High Vacuum Extraction
High Vacuum Extraction (HVE) is a technology that is effective at remediating both dissolved and separate phase constituents in both saturated and unsaturated zone soils and groundwater. HVE is performed by applying a vacuum to selected wells for the purpose of simultaneously extracting groundwater, NAPL, and vapor. Contaminants are removed through a combination of mechanisms: (1) groundwater and NAPL are removed directly under vacuum; and (2) once the water table has been lowered, contaminants in the unsaturated zone soils and dewatered saturated zone soils are removed via volatilization. HVE is more effective in soils that have a lower permeability.
Excavation and Offsite Disposal/Recycling
Excavation and off-site disposal involve the physical removal and treatment, or off-site disposal, of impacted soils. This remedial technology is often used at sites where significant volumes of contaminants are present in soil located near the surface, and which are likely to be a continuing source of contaminant migration. Commonly, excavation is performed prior to or while implementing other remedies at a site. Excavation is used to remove/control the source of contamination, so that VOC constituents will not continue to migrate to the vadose zone or underlying groundwater. Site-specific characteristics, such as the presence of above ground or below ground obstructions, dictate the implementation of excavation. Locations where underground utilities or storage facilities exist may require extensive and time-consuming exploratory excavation or hand-digging. Excavation around or near buildings may require the use of underpinning or sheet piling to stabilize the structure and re-routing utility lines. Shoring and sloping may be required in sandy soil to maintain trench wall stability. Monitoring for air quality may also be required during excavation. Excavation equipment ranges from hand tools, such as pickaxes and shovels, to backhoes, front-end loaders, clamshells, draglines, depending on the amount of soil to be excavated, the total depth of the excavation, moisture content of the soil, and the space allowed for staging of excavation material.
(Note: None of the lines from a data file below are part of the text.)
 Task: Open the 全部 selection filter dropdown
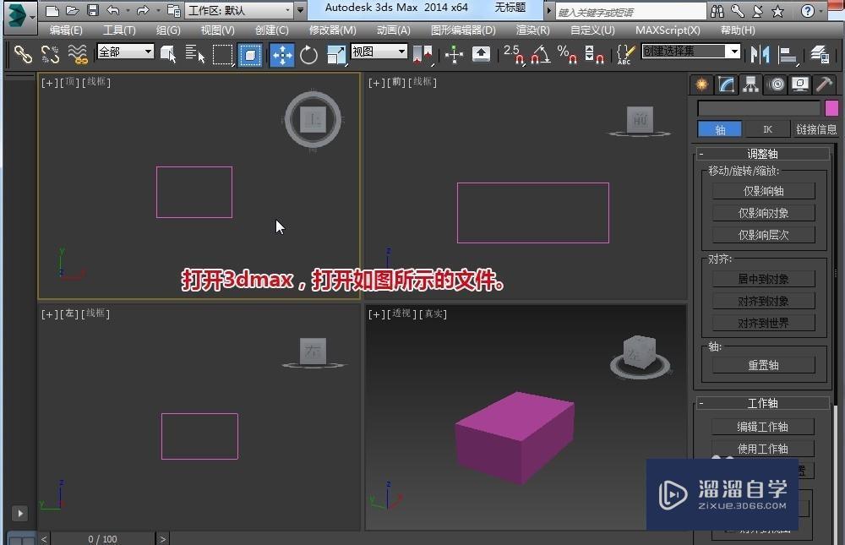[x=125, y=51]
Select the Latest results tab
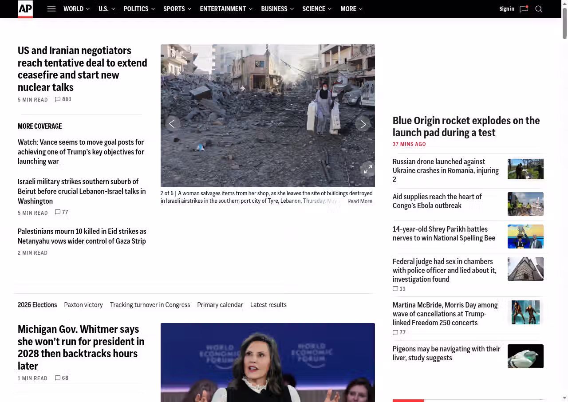 point(268,305)
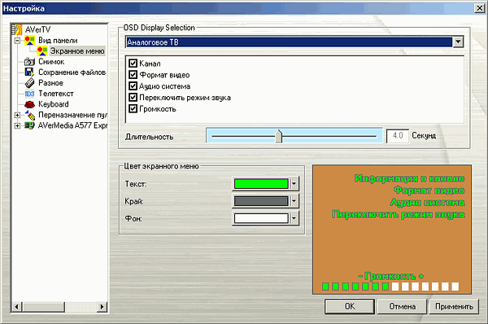Screen dimensions: 488x324
Task: Select Аудио система checkbox item
Action: pyautogui.click(x=133, y=86)
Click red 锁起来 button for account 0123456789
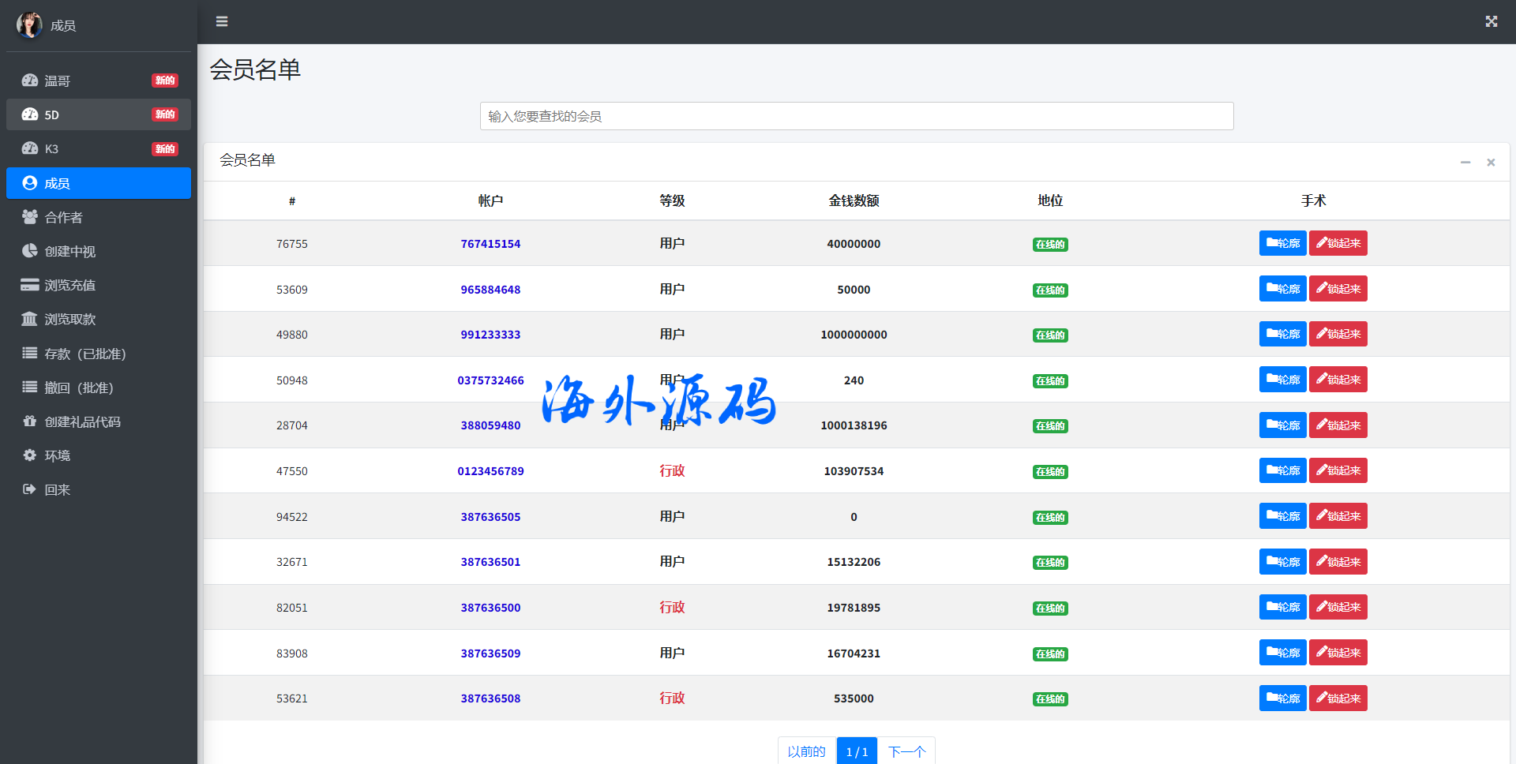1516x764 pixels. (1338, 470)
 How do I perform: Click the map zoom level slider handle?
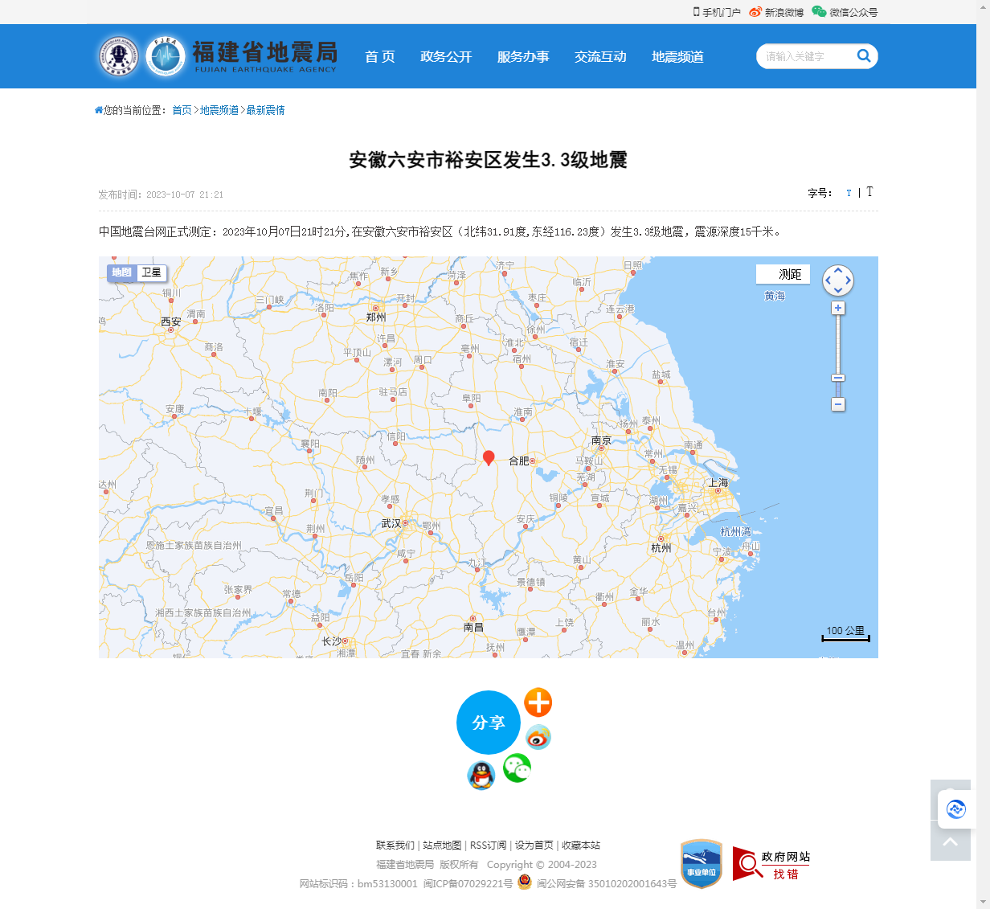(x=838, y=378)
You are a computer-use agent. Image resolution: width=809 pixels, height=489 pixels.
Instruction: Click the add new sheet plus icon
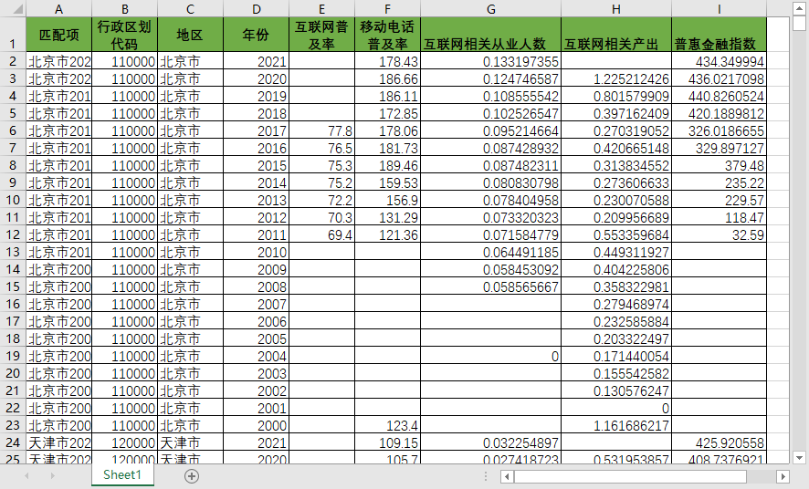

Backhoes and front-end loaders are the most commonly used equipment for excavation of shallow soils (less than 15 feet below grade).
Excavation and Ex-Situ Bio-Cell
Excavation and Ex-Situ Bio-cell involves excavation of significant quantities of OHM and LNAPL impacted soils followed by placement of the soils within an enclosure which allows for the introduction of ambient air or oxygen into the enclosure to promote biodegradation and volatilization of contaminants from the soils.
Excavation and Ex-Situ Surface Bioremediation
Excavation and Ex-Situ Surface Bioremediation involves the excavation and subsequent spreading of OHM and LNAPL-impacted soils onto polyethylene sheeting followed by the periodic mixing of the soils to promote volatilization with the option of adding bacterial enhancements.